実際、プラカードを挙げては拘留され、ヤジを飛ばしただけで襲い掛かられているのである。弾圧は「言論の枠を飛び越えて始まっている」のである。黙っていても逮捕される、反抗的な目で見たというだけで拘留される、そんな嘘のような話が、次第に現実化されつつある。

日教組に支配された政党であり、その幹部が遂に党幹事長にまでなっている政党である。彼等が子供の名を口にする時、それは次代を制圧する為のロボットを欲するが故であり、一人一人の子供の笑顔のためにと宣伝する時、それは民主党員だけに向けた笑顔なのである。

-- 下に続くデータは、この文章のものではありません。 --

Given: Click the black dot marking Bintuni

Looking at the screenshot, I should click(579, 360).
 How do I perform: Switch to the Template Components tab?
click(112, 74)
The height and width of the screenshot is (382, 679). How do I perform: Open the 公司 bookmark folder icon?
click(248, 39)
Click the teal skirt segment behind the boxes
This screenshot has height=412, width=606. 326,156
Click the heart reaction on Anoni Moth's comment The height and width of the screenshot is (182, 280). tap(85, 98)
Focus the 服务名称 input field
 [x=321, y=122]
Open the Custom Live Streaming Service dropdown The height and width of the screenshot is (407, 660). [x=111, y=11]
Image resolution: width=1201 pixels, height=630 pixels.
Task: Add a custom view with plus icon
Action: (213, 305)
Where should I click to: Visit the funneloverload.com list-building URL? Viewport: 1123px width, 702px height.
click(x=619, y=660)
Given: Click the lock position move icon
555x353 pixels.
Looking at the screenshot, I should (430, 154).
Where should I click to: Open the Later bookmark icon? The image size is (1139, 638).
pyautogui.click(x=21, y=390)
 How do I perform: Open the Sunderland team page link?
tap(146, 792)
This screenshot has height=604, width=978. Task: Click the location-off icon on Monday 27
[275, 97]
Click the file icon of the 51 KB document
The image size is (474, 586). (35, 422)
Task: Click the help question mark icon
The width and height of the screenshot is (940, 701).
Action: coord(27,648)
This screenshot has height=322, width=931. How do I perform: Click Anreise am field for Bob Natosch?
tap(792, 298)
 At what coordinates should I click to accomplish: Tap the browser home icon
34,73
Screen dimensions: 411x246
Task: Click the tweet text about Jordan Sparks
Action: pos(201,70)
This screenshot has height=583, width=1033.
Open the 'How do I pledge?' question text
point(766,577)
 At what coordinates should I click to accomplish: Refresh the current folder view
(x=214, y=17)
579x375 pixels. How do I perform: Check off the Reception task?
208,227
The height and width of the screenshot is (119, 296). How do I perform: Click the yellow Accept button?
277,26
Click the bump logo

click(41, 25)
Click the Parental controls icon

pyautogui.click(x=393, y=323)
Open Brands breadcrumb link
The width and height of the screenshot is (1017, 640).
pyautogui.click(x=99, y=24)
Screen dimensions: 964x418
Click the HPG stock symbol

「党が全力挙げてやってくれているから心配ない」「私達の党が、私達を育て護ってくれる」。だから、それに反する者は「友達でも売る」「親でも密告する」。それが彼等の「理想の子育て」なのである。

これは誇張でも何でもない、彼等の片言隻句を見逃さず、集めるだけで自然に導かれる結論である。嘘だと思われるなら、自分の手で始めてみればいい、ホンの数時間の作業で愕然とするだろう。この結論にしか至らないことを知るだろう。繰り返すが「政治的中立が有り得ない」ということは、子供達への教育は「政治的に偏ったものだけを与える」ということである。

日本国民は「一票の恐ろしさ」を、今こそ噛み締めねばならないのだ。